To turn or not to turn

There is a very famous conundrum in the teaching of ethics. Suppose the driver of an out-of-control trolley has a choice between smashing into five workers on the track, killing them all, or can turn off onto a side rail and kill only one worker. Most people would say he should turn. But what if you and others are standing on bridge above the track, and some fat guy is leaning over the rail, easy to push off. And if you push him off, sending him to his death, his body will stop the trolley, saving the lives of all six people on the track. Once again, the death of one person saves many others. But most of us would say, no, this isn't moral. (The idea is to show the difference between a "utilitarian" ethics (the best for the most) and a categorical ethics (wrong is wrong, period.)
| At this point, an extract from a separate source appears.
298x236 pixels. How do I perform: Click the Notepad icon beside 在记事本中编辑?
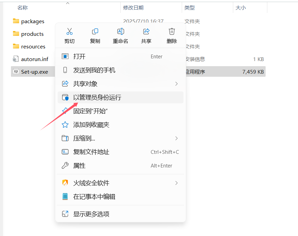[65, 196]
Or take the case of four shipwrecked souls (another famous case). They are in a lifeboat, starving after 19 days. One, an orphan cabin boy, is near death. The others, with family back home, decide the boy must die so that the three might eat his flesh and perhaps survive. Would it have made a difference if the boy had willingly entered into a life-or-death lottery? If he had volunteered for death? Or was it just murder?

Such are the questions raised by a cool PBS series I'm watching called: "Justice: What's the Right Thing to Do?"

I love such questions. I'd like to ask whether any right-wing nuts had thought through such things. (I'd also ask the same question of left-wing nuts, if there were any left.)